Styx at Cultureplex
Tom Grieve, Cinema EditorStyx sketches out the impressive competency of its protagonist over the course of its opening few minutes. Cross cutting between sunny Gibraltar and the scene of a nasty car accident in Germany, director Wolfgang Fischer introduces us to Rike (Susanne Wolff), an emergency services doctor by profession, and intrepid sailor in her leisure time. In Germany, Rike takes immediate control of the scene, ordering firefighters to break into a smashed car so she can access a patient. In Gibraltar, she does a meticulous inventory, preparing her sailing yacht for a solo trip along the west coast of Africa to Ascension Island.
Fischer emphasises process, with lingering shots of the expensive gear and thorough preparation necessary for the voyage. Rike gets off to a good start too, and she’s allowed time to swim naked and enjoy the serene isolation provided by the ocean. But daydreams of Charles Darwin’s artificial jungles are interrupted by a radio from a nearby ship: bad weather is on the way, be careful. She survives the storm without issue, but wakes to the sight of a sinking migrant ship just 150 metres away. Infinitely prepared and fully equipped for the trials of nature, Rike is suddenly left without answers.
From there Styx brings the full moral weight of the migrant crisis to bear on its lead character. The coast guard seems concerned primarily with nationality, both Rike’s and the people stranded on the boat. They advise that she stays away and that help will come. A passing tanker advises that intervention is against company policy. “I really can’t risk my job,” comes the voice over the radio. Meanwhile a boy—wearing a counterfeit Cristiano Ronaldo shirt—swims over to Rike’s sailing yacht. She can treat his cuts and exhaustion, but what of his sister and the others still sinking?

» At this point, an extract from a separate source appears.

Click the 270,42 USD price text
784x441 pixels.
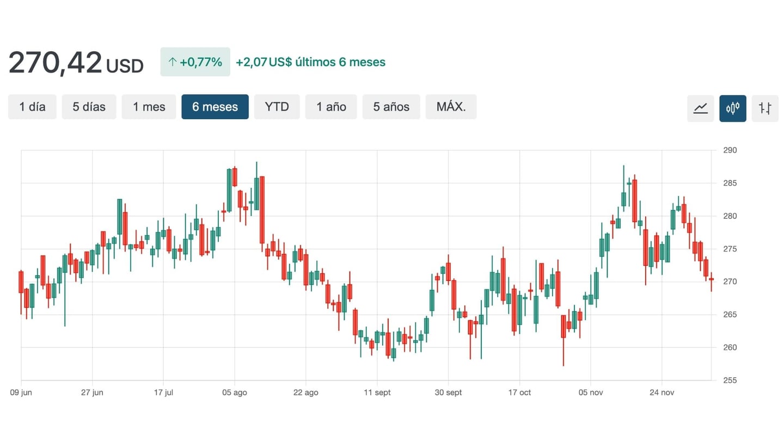click(75, 62)

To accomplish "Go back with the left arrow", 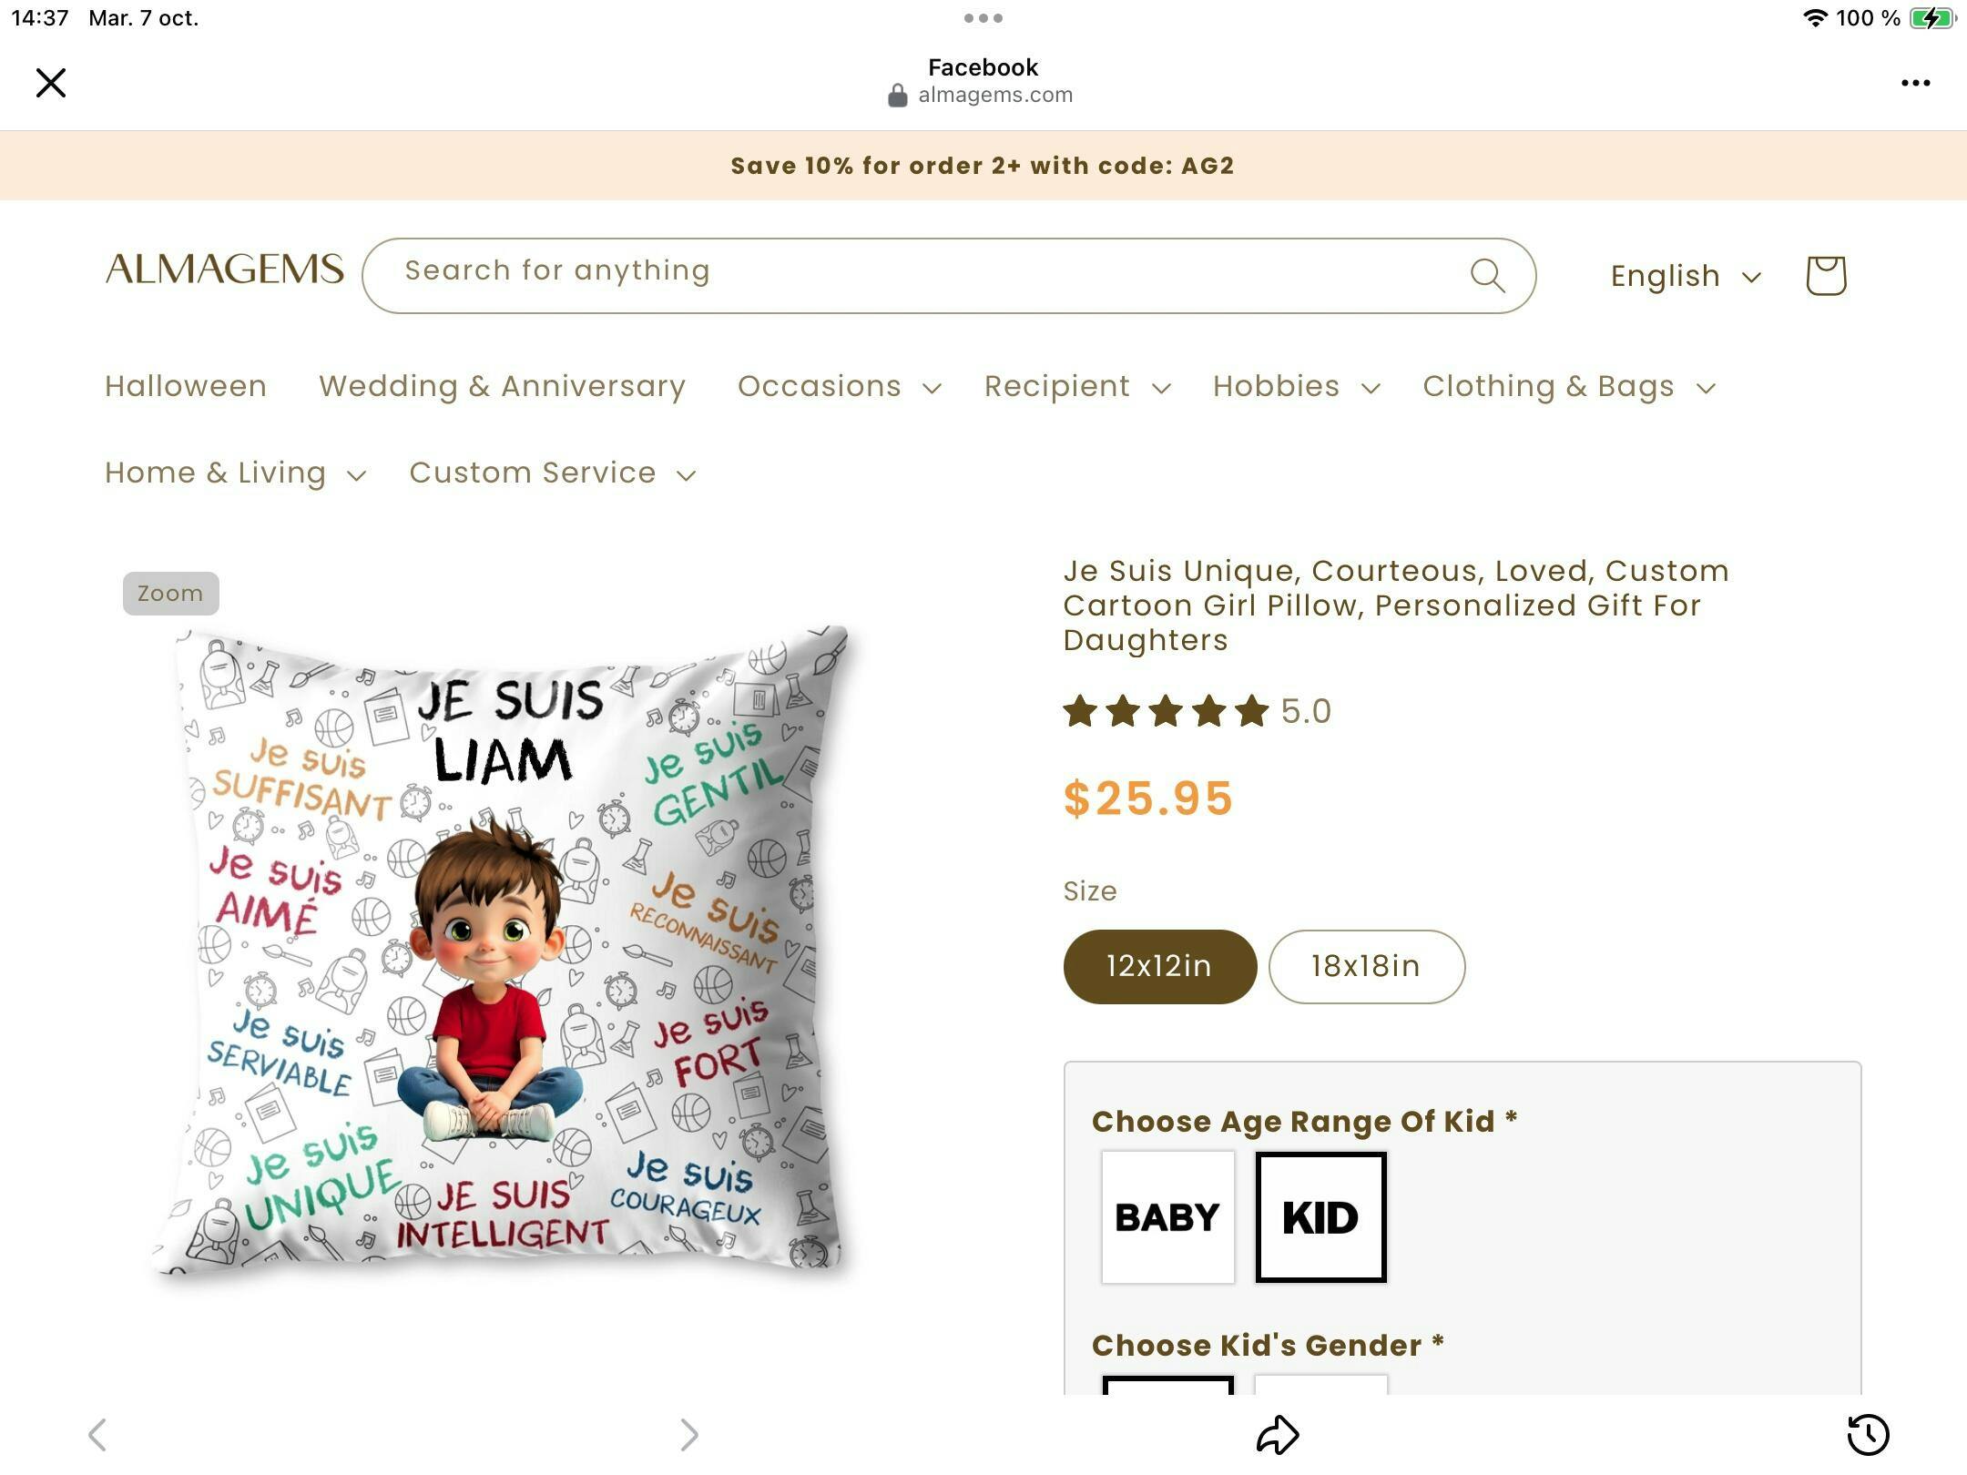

There is a pictorial clarity to the film, as the deep blue of the ocean contrasts with the clean white of the yacht, and the reds and oranges of Rike’s safety equipment. But Styx is a film about murkiness, about the limits of polite liberalism and the cost of inaction. We’re asked to identify with a middle-class lead, who despite her credentials as a well-meaning medical professional is caught up in situation she cannot prepare for. It’s a work of rare sophistication and moral seriousness; a philosophical dilemma made urgent and human through the framework of an intense, well-researched procedural.